Traditionally, log-likelihood has been the sole criterion for model discrimination,4 to select the simplest model that accurately describes the observed data. However, in a utilitarian sense, a model is "better" only if it improves predictive ability. Therefore, we feel that more complex models can be justified only if they improve predictive ability. More complex models with gender or weight as covariates did not improve predictive ability. Given the excellent predictive ability of the models without covariates, this is not unexpected. Compared to the two-compartment model, adding a third compartment improved predictive ability in the validation group, as evidenced by the absence of any systematic or time-related bias in the measured:predicted concentration ratios. Therefore, we chose the simple three-compartment model as our final model.
Our pharmacokinetic model was developed using fentanyl concentration vs time data collected entirely prior to CPB. It is noteworthy that this model accurately predicts fentanyl concentrations during and after CPB. This suggests that in adults, CPB, at least as managed in our validation group, does not have a clinically important effect on fentanyl pharmacokinetics. The effects of CPB on the pharmacokinetics of propofol (in adults )6 and alfentanil (in children)7 have been investigated. In both these studies, models that allowed step-changes in pharmacokinetic parameters at initiation of CPB or at separation from CPB were selected as the best models by the investigators. In the pediatric alfentanil study, the predictive accuracy of the more complex CPB-adjusted model was only slightly better than the predictive accuracy of the simple-unadjusted model (no statistical analysis of predictive accuracy was reported).7 One interpretation of the similar predictive accuracies of these two models is that CPB had minimal or no clinically significant effects on alfentanil pharmacokinetics, which would be consistent with the results of our study.

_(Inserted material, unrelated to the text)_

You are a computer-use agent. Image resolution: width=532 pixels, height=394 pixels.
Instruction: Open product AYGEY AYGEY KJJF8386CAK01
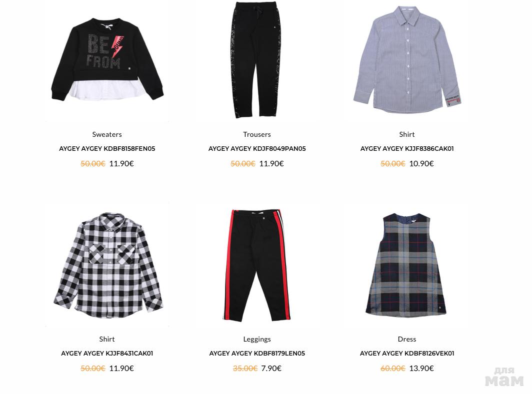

Pharmacokinetic parameters should generally not be used to predict drug concentrations for periods longer than the sampling duration on which the model is based. One of the few exceptions to this principle is when prospective validation demonstrates adequate predictive ability for longer periods, as was done in this study. We demonstrated good predictive accuracy during and after CPB, up to the end of surgery. However, our pharmacokinetic model should not be used to predict fentanyl concentrations in the postoperative period. This does not diminish its utility in the context of current clinical practice. Having opioid concentrations at the end of surgery (or shortly thereafter) that are compatible with adequate spontaneous ventilation is a prerequisite for earlier tracheal extubation. Our model provides a scientific basis for designing dose regimens for fentanyl that can achieve this goal.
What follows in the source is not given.